Similar words to Washington’s which validate this truth were echoed not long ago in a speech given before the Southern Baptist Founders Conference by Dr. Voddie Baucham. Baucham is increasingly becoming an individual of influence among evangelicals. He is black and a former pastor who served in a Baptist church in Texas, but today serves as Dean of Theology at African Christian University in Zambia.

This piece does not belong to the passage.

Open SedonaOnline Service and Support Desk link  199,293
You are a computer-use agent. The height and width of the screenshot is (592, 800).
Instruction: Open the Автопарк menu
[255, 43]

Baucham told his audience:
Ethnic and national identity teaches Providence. Every culture, every nationality, every ethnicity, has a history that they can trace. My ethnicity teaches me about Providence. Knowing who I come from, how we got here, and how by God’s grace we survived, teaches me about the Providence of God. I have been living and serving in Africa for the last three and a half years, and I have been reminded almost every day, it’s amazing that my ancestors were torn away from that continent and experienced the horrors of slavery. And now I was born in the center of the universe – in the greatest nation that has ever existed in the history of the world. The healthiest, wealthiest, most educated, most prosperous black people on planet earth are in America. Where else on this planet do black people want to go and live that’s better than this? What is that? That’s Providence, people.
Indeed it is Providence, wonderful Providence! It is no excuse for the wrongs committed, neither does Providence justify the wrongs, nor does it mean that discrimination shouldn’t be peaceably opposed, but it does put everything into proper perspective – a perspective of blessed hope.
Moreover, I suggest it’s the very antidote for much of the current unrest, hatred, and carnage. Like nothing else, it provides the inner strength for every black man and woman who has ever experienced racial injustice to graciously say to his or her oppressor: “You meant evil against me, but God meant it for good.”